If the lab your are connecting to already has burned up most RFC1918 space,
give yourself an out if you have to renumber the whole thing before you can
get it live on the Internet.

Deepak Jain
AiNET

If this is a test lab or a learning/practice lab where the users will be
simulating real-world scenarios and/or doing NAT and other things that
involve public/private addressing issues, then it would IMHO be suitable
to use a mix of reserved private space and routable space as appropriate.

This would also be useful if it's being used to do a dry-run configuration
of networks that will eventually be connected to the Internet. This way
once the bugs are worked out, you can cut-and-paste the configurations
onto the production network.

As long as the people running the lab have it sufficiently firewalled
that lab bogosities, BGP sessions, etc. are constrained to the lab
itself, it shouldn't matter.

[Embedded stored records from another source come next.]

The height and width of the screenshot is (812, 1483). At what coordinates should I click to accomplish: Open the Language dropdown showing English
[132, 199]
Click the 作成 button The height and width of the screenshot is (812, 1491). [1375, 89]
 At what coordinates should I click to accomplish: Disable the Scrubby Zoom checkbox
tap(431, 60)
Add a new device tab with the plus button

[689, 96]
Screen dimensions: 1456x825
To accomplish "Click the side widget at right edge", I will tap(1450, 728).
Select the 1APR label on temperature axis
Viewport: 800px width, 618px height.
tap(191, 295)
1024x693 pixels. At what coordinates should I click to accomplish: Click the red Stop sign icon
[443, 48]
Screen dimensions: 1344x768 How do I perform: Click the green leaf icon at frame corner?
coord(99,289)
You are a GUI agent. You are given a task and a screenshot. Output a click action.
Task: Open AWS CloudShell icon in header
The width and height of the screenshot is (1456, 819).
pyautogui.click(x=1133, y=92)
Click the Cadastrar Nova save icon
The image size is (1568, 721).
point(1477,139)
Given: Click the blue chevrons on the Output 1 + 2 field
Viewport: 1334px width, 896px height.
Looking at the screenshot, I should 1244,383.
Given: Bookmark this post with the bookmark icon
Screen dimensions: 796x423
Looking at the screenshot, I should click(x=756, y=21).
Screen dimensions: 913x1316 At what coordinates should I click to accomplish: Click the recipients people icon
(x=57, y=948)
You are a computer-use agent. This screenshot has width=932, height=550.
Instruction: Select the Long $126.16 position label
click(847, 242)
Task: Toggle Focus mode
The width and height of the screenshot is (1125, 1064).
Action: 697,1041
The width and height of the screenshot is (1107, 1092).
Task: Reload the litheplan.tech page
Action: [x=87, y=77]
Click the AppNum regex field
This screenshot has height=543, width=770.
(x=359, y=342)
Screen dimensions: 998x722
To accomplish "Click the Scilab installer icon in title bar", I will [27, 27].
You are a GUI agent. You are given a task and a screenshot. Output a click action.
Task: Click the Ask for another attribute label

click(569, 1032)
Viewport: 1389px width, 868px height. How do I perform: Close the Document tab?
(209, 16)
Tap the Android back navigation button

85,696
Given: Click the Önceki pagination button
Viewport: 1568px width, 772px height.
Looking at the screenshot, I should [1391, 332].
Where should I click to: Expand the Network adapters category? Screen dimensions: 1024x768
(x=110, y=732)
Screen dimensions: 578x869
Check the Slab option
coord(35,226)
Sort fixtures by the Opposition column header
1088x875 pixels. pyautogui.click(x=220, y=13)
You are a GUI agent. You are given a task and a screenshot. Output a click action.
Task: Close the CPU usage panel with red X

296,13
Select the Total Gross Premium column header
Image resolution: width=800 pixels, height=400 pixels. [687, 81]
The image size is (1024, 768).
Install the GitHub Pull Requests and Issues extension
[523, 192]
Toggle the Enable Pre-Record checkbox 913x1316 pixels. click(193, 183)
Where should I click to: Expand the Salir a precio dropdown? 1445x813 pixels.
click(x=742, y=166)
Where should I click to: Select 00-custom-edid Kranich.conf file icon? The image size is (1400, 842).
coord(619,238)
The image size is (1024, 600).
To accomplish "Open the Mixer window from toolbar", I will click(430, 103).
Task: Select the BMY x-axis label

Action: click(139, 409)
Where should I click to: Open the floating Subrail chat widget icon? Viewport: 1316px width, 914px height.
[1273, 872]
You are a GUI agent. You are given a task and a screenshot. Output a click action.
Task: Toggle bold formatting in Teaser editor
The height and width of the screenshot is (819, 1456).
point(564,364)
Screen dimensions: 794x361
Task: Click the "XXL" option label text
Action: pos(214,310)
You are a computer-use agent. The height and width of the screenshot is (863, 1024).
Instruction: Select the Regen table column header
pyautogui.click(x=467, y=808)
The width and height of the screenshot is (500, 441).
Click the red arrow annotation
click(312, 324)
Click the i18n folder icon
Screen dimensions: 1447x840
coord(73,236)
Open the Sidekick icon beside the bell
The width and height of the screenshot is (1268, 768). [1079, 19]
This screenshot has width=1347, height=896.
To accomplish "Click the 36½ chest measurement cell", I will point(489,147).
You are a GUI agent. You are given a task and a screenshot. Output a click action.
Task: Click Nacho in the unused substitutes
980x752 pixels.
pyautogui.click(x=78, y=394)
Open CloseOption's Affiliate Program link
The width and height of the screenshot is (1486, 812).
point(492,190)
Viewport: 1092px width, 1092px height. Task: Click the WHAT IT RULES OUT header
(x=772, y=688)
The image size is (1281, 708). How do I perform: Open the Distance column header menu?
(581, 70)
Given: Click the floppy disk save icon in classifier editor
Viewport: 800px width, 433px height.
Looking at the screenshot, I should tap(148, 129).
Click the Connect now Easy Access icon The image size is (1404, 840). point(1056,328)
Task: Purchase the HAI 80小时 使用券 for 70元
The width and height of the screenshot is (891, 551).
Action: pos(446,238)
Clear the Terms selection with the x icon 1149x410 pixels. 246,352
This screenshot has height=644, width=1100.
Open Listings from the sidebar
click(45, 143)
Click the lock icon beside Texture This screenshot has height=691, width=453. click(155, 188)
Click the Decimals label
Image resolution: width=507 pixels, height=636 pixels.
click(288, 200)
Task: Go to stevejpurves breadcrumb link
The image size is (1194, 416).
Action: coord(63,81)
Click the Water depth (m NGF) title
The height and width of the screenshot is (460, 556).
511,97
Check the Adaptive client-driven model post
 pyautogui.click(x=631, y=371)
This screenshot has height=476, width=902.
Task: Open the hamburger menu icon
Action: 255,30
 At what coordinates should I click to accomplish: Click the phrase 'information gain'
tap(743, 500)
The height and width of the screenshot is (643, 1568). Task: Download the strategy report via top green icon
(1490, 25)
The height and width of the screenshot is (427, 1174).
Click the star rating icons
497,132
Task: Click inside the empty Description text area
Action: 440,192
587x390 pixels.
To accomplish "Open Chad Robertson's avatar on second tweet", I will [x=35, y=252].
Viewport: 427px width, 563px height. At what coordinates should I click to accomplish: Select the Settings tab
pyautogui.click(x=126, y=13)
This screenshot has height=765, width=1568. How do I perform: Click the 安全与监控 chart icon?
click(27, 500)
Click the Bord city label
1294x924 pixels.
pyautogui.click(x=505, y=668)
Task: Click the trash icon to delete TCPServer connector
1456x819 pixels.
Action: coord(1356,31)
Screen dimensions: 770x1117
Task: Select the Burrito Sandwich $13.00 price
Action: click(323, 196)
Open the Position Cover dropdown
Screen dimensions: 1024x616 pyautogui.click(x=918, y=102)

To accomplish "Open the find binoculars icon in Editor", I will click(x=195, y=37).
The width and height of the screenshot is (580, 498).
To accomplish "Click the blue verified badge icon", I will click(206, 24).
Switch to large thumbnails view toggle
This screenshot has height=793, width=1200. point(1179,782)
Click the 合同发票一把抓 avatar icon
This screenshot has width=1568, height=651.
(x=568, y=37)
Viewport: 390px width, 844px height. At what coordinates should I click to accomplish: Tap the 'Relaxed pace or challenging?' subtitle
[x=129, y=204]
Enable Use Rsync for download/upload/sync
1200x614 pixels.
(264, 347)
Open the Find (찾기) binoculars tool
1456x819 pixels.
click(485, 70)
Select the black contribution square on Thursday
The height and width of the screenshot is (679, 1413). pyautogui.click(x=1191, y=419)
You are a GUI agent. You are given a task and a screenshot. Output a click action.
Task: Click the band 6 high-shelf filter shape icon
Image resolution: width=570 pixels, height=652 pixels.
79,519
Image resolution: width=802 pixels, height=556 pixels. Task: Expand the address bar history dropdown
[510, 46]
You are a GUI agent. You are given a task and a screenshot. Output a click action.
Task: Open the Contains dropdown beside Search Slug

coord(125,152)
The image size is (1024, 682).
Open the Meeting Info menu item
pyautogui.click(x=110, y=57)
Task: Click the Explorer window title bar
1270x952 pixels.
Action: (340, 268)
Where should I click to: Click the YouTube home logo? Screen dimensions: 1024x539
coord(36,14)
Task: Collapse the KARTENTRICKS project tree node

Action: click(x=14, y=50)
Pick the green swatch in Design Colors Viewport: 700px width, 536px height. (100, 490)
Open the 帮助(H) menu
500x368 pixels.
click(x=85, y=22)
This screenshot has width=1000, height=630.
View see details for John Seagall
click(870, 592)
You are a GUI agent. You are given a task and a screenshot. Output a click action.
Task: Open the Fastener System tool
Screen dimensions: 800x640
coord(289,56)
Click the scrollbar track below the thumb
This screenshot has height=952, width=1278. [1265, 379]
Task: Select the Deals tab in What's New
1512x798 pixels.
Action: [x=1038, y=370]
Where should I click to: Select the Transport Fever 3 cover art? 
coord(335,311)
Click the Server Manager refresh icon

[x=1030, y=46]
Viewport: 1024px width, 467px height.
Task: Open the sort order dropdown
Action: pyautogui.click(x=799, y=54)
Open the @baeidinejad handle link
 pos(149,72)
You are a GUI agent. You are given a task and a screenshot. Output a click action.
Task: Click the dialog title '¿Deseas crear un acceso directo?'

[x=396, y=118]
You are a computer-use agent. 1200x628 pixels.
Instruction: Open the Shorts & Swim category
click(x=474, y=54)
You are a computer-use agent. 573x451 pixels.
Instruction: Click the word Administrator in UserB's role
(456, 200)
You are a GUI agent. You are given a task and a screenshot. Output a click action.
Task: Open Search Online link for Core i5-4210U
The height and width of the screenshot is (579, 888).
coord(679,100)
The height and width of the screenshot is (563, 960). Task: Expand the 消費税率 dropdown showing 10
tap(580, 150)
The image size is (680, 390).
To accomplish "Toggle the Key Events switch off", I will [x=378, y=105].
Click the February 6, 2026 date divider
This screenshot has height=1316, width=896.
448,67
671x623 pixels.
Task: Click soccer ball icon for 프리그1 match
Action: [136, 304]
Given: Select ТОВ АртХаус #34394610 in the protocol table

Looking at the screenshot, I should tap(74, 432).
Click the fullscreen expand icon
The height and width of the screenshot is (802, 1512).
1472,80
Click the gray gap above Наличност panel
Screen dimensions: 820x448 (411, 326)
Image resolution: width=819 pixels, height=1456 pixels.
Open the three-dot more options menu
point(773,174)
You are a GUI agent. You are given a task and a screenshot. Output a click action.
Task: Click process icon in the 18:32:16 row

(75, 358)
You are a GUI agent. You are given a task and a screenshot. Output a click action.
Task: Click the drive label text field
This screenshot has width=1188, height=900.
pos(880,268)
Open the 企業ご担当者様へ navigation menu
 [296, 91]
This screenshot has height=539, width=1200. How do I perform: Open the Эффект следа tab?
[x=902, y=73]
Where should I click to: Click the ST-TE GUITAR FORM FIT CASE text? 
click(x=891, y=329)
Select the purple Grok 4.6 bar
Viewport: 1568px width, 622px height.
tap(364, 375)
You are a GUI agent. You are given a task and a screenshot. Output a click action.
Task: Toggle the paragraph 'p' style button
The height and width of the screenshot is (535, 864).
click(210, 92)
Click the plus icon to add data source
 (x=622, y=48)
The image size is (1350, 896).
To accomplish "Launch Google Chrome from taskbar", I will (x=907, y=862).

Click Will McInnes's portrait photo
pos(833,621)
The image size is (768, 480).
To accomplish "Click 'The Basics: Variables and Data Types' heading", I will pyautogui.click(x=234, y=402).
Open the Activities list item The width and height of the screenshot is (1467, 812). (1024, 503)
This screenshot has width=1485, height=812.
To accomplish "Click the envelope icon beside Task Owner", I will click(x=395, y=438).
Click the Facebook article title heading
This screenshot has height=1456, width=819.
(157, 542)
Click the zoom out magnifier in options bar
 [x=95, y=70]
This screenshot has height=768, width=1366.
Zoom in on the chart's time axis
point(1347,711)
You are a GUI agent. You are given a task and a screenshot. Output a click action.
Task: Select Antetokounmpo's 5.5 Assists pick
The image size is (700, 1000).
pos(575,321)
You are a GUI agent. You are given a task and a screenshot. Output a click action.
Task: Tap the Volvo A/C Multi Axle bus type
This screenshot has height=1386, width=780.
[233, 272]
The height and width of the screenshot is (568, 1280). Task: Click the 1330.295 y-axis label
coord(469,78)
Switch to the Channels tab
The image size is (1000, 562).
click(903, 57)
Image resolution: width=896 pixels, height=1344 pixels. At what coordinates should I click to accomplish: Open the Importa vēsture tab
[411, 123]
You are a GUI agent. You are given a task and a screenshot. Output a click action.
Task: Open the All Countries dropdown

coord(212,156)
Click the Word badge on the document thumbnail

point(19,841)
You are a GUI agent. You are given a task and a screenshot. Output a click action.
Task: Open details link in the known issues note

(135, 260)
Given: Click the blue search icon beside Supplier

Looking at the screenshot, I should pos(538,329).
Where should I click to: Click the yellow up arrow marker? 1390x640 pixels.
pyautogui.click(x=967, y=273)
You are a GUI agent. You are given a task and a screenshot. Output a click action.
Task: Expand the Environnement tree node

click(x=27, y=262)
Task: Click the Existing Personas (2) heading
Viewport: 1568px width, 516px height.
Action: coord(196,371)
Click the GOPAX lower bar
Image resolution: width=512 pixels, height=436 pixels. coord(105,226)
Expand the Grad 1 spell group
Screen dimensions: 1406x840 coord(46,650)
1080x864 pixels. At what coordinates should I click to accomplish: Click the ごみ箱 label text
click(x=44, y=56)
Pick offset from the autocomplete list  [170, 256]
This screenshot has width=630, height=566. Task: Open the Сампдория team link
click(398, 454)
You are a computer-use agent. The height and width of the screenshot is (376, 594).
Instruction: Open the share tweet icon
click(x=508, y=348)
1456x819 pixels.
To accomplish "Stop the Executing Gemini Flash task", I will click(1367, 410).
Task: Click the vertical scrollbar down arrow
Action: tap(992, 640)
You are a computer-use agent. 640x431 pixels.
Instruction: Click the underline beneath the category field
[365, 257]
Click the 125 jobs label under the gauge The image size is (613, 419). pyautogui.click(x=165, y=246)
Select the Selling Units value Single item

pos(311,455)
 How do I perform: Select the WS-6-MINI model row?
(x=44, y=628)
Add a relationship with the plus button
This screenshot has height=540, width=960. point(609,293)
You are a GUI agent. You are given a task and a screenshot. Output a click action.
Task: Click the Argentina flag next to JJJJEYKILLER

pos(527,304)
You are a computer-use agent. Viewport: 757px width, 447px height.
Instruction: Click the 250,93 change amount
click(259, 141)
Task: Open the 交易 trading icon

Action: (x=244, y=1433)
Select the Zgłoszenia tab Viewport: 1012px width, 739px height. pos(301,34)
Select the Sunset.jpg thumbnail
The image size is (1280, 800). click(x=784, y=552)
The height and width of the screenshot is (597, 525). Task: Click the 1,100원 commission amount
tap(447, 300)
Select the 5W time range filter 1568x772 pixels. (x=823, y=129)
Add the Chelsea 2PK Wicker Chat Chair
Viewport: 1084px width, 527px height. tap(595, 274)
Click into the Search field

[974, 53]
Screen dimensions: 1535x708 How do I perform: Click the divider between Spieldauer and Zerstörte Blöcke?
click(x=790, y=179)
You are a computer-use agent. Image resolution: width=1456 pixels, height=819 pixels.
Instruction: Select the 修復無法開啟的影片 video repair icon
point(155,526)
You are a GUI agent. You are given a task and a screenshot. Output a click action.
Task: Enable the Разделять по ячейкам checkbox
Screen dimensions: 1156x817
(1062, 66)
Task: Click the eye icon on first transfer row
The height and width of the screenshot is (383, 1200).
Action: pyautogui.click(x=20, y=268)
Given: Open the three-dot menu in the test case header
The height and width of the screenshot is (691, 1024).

Another caveat is that the students or
persons using the lab are sufficiently well trained in the differences
between routable and reserved private space. No sense in teaching even
more people to use public space for private networks that later need to
connect to the world but don't/won't/can't renumber. Worse yet are those
who want to advertise 10/8 to the rest of us. There are enough of both
out there already.

As far as any need for the lab to access the Internet for software
downloads, general browsing, etc., a well-implemented and firewalled
proxy server might be a good idea.

What the "right" answer is depends to a great extent on the purpose of
the lab and the clue level of its users.